**Entries taken from a collection**.
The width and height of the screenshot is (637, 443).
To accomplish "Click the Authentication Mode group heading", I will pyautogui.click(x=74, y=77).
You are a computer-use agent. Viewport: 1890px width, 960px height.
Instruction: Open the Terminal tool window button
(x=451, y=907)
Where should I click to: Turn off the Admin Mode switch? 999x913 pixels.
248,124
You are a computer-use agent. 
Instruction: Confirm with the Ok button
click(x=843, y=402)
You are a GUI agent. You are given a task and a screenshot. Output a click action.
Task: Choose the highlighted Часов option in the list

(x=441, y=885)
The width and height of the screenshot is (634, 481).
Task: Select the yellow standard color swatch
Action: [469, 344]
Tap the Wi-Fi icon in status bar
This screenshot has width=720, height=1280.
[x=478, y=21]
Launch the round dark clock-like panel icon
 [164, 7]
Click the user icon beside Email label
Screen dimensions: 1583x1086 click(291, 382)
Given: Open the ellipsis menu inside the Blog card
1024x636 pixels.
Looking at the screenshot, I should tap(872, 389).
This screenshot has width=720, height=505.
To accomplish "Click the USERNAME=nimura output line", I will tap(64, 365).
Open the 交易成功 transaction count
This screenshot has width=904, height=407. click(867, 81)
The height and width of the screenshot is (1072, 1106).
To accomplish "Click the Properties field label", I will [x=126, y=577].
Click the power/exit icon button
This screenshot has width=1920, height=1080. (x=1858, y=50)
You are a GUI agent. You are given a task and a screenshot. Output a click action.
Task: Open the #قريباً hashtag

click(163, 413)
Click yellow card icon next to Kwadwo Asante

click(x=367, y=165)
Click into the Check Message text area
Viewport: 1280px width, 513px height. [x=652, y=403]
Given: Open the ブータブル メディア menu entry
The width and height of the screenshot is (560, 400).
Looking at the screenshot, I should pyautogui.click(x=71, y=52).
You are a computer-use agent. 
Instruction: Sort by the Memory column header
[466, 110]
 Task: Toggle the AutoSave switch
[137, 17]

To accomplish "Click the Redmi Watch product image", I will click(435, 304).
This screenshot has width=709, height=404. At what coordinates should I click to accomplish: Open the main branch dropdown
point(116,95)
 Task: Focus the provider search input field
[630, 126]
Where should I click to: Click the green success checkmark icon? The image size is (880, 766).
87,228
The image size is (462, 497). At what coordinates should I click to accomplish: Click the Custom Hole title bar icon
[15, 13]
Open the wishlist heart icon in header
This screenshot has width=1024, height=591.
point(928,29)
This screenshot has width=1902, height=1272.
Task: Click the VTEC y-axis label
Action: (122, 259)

**What the task requires**. Reading through the records above, report each line in which the string "will" is found.

**Output for this exercise**.
To accomplish "Click the Authentication Mode group heading", I will pyautogui.click(x=74, y=77).
To accomplish "Click the USERNAME=nimura output line", I will tap(64, 365).
To accomplish "Click the Properties field label", I will [x=126, y=577].
To accomplish "Click the Redmi Watch product image", I will click(435, 304).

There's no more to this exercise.